Please print the listing below line for line, leaving every character unchanged.

** Opening RECORDS PROVIDED block **

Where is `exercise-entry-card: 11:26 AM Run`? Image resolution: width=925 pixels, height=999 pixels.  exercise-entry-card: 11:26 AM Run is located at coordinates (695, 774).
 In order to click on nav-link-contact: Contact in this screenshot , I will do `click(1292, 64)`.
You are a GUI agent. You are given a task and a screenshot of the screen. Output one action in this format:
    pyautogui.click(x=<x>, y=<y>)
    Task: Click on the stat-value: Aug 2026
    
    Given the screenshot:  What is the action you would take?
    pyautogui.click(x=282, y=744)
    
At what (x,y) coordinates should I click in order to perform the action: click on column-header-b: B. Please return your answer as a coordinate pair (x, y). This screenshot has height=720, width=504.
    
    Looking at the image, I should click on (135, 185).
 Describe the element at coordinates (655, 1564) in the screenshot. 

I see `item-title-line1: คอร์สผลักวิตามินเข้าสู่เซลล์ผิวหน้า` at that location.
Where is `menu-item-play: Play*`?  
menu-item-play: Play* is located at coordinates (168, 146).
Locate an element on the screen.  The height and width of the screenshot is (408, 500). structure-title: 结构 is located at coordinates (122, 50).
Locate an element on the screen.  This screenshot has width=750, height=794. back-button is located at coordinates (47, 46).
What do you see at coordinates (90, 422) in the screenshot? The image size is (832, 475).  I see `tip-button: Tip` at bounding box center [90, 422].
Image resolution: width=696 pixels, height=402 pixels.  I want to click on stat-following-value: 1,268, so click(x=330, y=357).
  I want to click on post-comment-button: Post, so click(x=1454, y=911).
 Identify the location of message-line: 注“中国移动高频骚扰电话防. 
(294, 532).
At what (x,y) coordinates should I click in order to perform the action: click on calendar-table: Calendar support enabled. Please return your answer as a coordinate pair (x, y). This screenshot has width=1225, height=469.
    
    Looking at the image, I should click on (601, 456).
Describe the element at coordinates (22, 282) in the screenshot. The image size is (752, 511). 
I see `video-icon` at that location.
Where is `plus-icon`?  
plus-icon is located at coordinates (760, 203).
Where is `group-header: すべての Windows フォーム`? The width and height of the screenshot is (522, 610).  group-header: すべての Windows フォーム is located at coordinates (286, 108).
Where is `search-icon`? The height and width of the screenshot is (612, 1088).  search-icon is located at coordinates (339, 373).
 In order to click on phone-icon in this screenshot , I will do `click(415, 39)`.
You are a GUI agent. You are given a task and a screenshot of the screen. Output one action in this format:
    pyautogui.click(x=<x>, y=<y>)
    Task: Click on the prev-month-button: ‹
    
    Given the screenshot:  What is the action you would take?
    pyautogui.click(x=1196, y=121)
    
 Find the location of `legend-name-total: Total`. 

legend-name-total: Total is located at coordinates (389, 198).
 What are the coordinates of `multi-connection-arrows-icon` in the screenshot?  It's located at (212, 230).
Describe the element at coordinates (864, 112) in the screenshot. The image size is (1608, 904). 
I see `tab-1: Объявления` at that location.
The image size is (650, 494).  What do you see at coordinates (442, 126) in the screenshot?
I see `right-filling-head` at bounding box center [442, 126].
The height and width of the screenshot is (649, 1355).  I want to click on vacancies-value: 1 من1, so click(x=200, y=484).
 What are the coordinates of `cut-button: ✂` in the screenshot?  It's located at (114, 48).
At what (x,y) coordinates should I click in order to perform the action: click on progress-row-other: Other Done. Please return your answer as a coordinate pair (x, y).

** Closing RECORDS PROVIDED block **

_SOLUTION TO THE EXERCISE_
Where is `exercise-entry-card: 11:26 AM Run`? Image resolution: width=925 pixels, height=999 pixels.  exercise-entry-card: 11:26 AM Run is located at coordinates (695, 774).
 In order to click on nav-link-contact: Contact in this screenshot , I will do `click(1292, 64)`.
You are a GUI agent. You are given a task and a screenshot of the screen. Output one action in this format:
    pyautogui.click(x=<x>, y=<y>)
    Task: Click on the stat-value: Aug 2026
    
    Given the screenshot:  What is the action you would take?
    pyautogui.click(x=282, y=744)
    
At what (x,y) coordinates should I click in order to perform the action: click on column-header-b: B. Please return your answer as a coordinate pair (x, y). This screenshot has height=720, width=504.
    
    Looking at the image, I should click on (135, 185).
 Describe the element at coordinates (655, 1564) in the screenshot. 

I see `item-title-line1: คอร์สผลักวิตามินเข้าสู่เซลล์ผิวหน้า` at that location.
Where is `menu-item-play: Play*`?  
menu-item-play: Play* is located at coordinates (168, 146).
Locate an element on the screen.  The height and width of the screenshot is (408, 500). structure-title: 结构 is located at coordinates (122, 50).
Locate an element on the screen.  This screenshot has width=750, height=794. back-button is located at coordinates (47, 46).
What do you see at coordinates (90, 422) in the screenshot? The image size is (832, 475).  I see `tip-button: Tip` at bounding box center [90, 422].
Image resolution: width=696 pixels, height=402 pixels.  I want to click on stat-following-value: 1,268, so click(x=330, y=357).
  I want to click on post-comment-button: Post, so click(x=1454, y=911).
 Identify the location of message-line: 注“中国移动高频骚扰电话防. 
(294, 532).
At what (x,y) coordinates should I click in order to perform the action: click on calendar-table: Calendar support enabled. Please return your answer as a coordinate pair (x, y). This screenshot has width=1225, height=469.
    
    Looking at the image, I should click on (601, 456).
Describe the element at coordinates (22, 282) in the screenshot. The image size is (752, 511). 
I see `video-icon` at that location.
Where is `plus-icon`?  
plus-icon is located at coordinates (760, 203).
Where is `group-header: すべての Windows フォーム`? The width and height of the screenshot is (522, 610).  group-header: すべての Windows フォーム is located at coordinates (286, 108).
Where is `search-icon`? The height and width of the screenshot is (612, 1088).  search-icon is located at coordinates (339, 373).
 In order to click on phone-icon in this screenshot , I will do `click(415, 39)`.
You are a GUI agent. You are given a task and a screenshot of the screen. Output one action in this format:
    pyautogui.click(x=<x>, y=<y>)
    Task: Click on the prev-month-button: ‹
    
    Given the screenshot:  What is the action you would take?
    pyautogui.click(x=1196, y=121)
    
 Find the location of `legend-name-total: Total`. 

legend-name-total: Total is located at coordinates (389, 198).
 What are the coordinates of `multi-connection-arrows-icon` in the screenshot?  It's located at (212, 230).
Describe the element at coordinates (864, 112) in the screenshot. The image size is (1608, 904). 
I see `tab-1: Объявления` at that location.
The image size is (650, 494).  What do you see at coordinates (442, 126) in the screenshot?
I see `right-filling-head` at bounding box center [442, 126].
The height and width of the screenshot is (649, 1355).  I want to click on vacancies-value: 1 من1, so click(x=200, y=484).
 What are the coordinates of `cut-button: ✂` in the screenshot?  It's located at (114, 48).
At what (x,y) coordinates should I click in order to perform the action: click on progress-row-other: Other Done. Please return your answer as a coordinate pair (x, y).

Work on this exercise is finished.